-- Start of SUPPLIED DATA --
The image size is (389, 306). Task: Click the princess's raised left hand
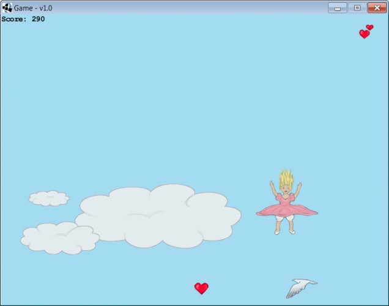[300, 187]
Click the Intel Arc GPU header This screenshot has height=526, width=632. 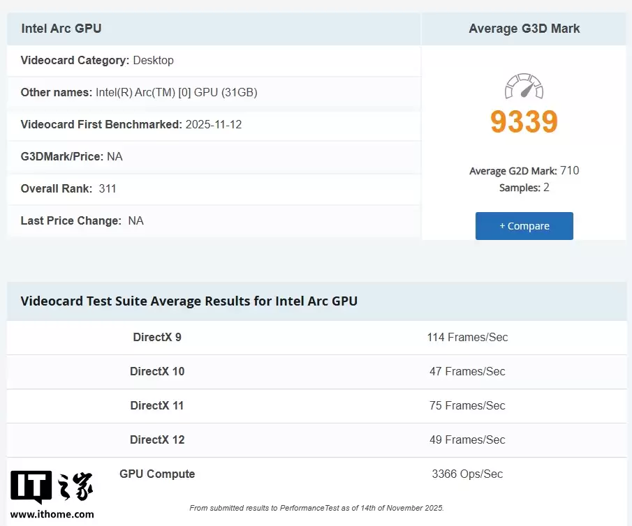[x=61, y=29]
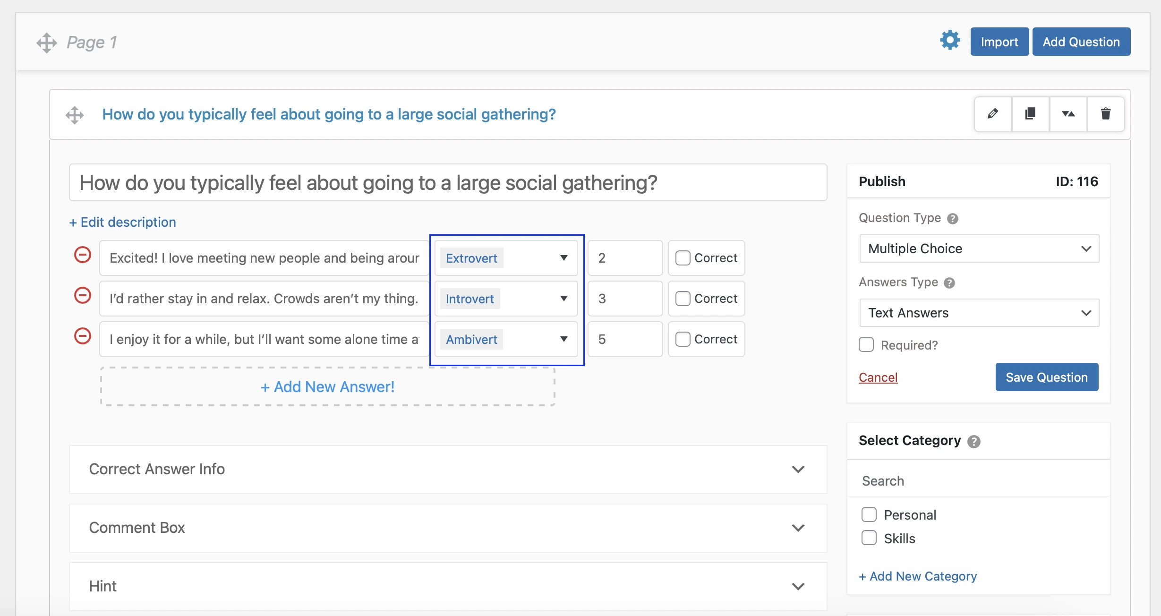This screenshot has height=616, width=1161.
Task: Remove the 'I'd rather stay in' answer
Action: pyautogui.click(x=83, y=296)
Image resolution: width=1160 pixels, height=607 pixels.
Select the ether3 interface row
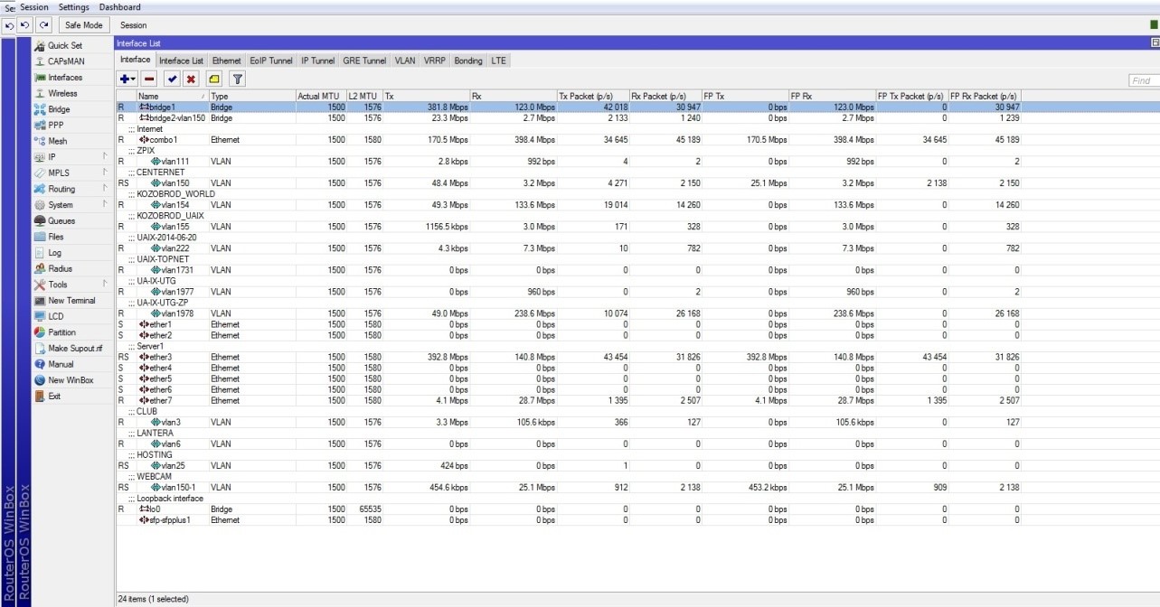[161, 357]
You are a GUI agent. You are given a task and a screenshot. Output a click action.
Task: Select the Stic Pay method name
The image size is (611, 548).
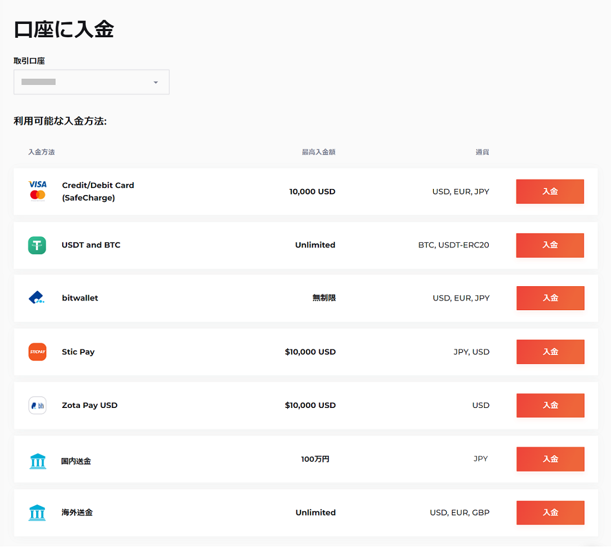point(78,352)
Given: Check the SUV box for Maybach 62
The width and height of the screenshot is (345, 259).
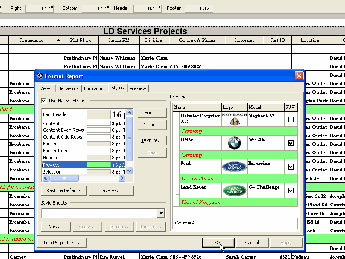Looking at the screenshot, I should (x=291, y=120).
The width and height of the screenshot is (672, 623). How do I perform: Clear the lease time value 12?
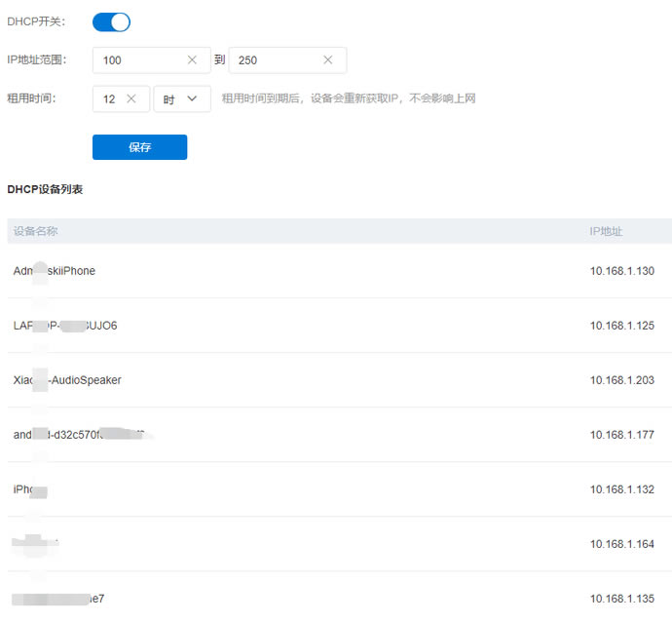131,99
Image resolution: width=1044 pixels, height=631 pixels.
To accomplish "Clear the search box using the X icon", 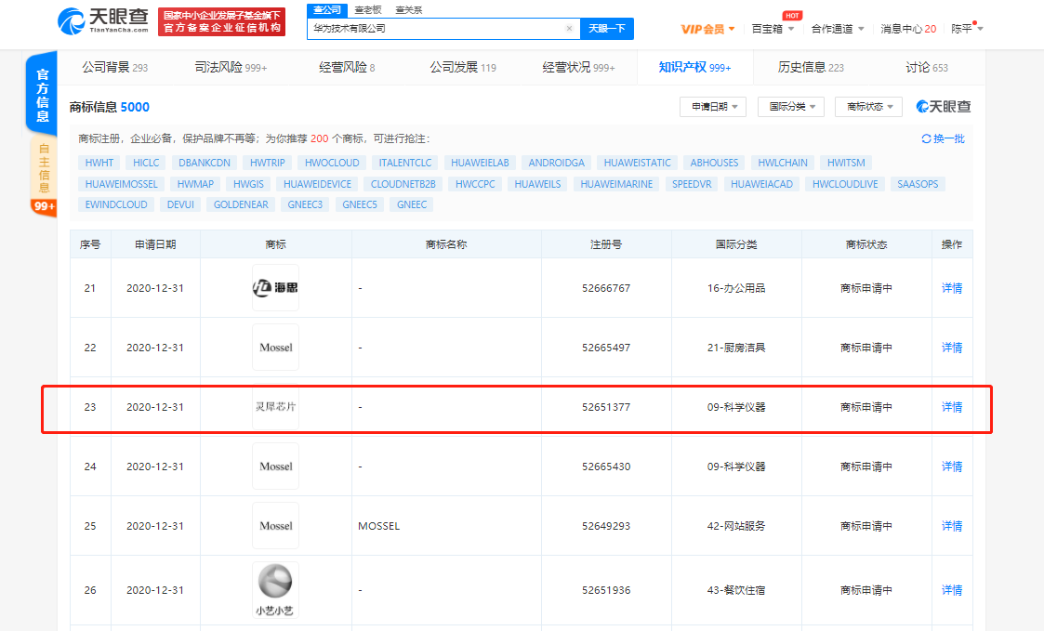I will (569, 29).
-- End of SUPPLIED DATA --
- _TASK BRIEF_: Pick out each line above that contains the string "size", matching case exactly, and copy those lines.

- _RESULT OF THIS TASK_:
The image size is (389, 306). Task: Click the princess's raised left hand
The image size is (611, 548).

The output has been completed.